- [Problem details] Among the entries below, find the lines with "account" and copy them.

(Saved data entries)

^^^^

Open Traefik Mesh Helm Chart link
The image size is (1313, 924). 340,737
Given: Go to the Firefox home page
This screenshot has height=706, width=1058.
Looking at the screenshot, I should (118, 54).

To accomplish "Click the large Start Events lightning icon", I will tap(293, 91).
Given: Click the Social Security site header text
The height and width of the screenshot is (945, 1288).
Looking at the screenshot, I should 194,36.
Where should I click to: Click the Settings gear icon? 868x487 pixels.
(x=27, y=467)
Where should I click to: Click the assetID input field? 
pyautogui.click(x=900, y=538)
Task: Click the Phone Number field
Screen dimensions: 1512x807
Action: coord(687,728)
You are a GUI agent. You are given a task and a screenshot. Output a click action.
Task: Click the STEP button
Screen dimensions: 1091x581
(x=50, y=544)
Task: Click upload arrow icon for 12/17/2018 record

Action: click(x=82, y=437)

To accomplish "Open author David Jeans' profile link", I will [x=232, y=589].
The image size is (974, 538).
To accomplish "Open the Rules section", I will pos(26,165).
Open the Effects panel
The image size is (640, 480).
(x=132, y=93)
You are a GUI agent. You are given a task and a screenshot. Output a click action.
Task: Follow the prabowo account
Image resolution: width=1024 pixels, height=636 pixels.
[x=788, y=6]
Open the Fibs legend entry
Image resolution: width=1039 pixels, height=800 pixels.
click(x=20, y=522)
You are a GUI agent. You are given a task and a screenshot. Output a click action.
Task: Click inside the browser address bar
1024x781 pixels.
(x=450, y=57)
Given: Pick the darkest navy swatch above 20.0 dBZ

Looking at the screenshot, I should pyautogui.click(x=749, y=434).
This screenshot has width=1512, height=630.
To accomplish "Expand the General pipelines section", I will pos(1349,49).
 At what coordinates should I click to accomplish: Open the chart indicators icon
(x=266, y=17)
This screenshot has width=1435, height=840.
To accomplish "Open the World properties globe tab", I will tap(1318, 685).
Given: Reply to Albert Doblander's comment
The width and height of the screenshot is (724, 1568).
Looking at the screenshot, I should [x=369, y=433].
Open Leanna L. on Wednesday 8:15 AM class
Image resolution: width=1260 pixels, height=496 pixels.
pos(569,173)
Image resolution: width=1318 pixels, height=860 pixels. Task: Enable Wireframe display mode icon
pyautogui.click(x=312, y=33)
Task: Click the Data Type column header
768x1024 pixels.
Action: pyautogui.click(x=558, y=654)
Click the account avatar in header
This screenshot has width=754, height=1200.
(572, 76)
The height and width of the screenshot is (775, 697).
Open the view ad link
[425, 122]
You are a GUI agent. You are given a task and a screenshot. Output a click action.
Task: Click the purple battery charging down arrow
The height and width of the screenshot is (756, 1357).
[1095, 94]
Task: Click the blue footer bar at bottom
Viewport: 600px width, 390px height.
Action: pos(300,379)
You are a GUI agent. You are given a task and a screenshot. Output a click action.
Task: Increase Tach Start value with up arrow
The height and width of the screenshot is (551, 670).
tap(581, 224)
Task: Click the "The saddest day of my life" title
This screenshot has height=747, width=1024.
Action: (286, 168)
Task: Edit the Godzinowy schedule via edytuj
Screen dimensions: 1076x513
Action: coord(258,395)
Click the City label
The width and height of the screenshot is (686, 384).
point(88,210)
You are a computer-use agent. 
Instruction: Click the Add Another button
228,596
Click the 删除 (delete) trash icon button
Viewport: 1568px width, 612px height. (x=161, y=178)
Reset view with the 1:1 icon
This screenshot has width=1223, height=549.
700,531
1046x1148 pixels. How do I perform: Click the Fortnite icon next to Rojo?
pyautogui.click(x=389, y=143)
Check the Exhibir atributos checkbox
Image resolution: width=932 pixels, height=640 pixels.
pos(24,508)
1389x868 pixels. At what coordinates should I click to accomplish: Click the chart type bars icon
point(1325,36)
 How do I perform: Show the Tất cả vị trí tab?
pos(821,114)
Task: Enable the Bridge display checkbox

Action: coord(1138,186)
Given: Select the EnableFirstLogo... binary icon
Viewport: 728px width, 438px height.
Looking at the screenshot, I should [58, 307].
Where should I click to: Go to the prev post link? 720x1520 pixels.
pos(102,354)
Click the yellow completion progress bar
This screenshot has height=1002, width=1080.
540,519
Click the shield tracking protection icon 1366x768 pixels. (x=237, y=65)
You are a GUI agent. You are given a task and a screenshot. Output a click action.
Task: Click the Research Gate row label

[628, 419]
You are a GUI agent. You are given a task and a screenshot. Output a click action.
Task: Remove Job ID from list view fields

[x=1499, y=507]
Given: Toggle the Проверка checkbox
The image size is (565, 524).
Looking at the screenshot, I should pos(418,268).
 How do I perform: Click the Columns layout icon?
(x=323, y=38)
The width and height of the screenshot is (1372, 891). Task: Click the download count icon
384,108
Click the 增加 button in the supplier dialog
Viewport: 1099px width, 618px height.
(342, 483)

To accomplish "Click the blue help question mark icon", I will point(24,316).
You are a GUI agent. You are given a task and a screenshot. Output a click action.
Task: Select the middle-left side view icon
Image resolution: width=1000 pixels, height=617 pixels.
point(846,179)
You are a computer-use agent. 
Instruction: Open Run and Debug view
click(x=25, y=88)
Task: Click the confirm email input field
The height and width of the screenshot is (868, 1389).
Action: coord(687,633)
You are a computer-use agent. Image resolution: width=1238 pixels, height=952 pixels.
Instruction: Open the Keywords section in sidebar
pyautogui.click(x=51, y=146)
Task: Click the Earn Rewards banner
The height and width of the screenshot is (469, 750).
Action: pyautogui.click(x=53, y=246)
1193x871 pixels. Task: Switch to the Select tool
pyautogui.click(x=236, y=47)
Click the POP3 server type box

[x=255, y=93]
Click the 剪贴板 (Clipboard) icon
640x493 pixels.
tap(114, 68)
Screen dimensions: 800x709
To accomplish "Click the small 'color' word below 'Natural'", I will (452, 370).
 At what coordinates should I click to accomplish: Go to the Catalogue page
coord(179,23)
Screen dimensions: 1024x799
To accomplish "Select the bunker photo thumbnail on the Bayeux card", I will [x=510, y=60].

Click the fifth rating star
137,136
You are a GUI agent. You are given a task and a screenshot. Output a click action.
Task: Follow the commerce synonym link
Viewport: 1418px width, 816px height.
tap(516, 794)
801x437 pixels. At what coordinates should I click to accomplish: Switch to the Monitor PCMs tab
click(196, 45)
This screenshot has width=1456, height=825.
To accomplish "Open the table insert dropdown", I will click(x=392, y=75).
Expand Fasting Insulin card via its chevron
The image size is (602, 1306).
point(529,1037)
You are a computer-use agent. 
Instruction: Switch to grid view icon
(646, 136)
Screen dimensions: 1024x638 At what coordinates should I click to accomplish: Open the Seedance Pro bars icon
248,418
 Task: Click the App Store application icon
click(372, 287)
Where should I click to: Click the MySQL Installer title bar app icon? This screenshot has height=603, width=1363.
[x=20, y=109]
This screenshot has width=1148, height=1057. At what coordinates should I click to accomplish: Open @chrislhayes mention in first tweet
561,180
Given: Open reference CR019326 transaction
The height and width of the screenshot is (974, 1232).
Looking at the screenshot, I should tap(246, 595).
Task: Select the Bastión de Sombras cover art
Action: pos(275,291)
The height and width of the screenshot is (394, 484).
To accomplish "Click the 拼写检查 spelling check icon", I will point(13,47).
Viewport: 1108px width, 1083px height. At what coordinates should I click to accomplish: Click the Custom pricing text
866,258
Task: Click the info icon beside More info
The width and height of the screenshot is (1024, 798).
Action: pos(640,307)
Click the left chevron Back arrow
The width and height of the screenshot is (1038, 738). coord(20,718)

^^^^

- [Answer space]
Task: Follow the prabowo account
Click the account avatar in header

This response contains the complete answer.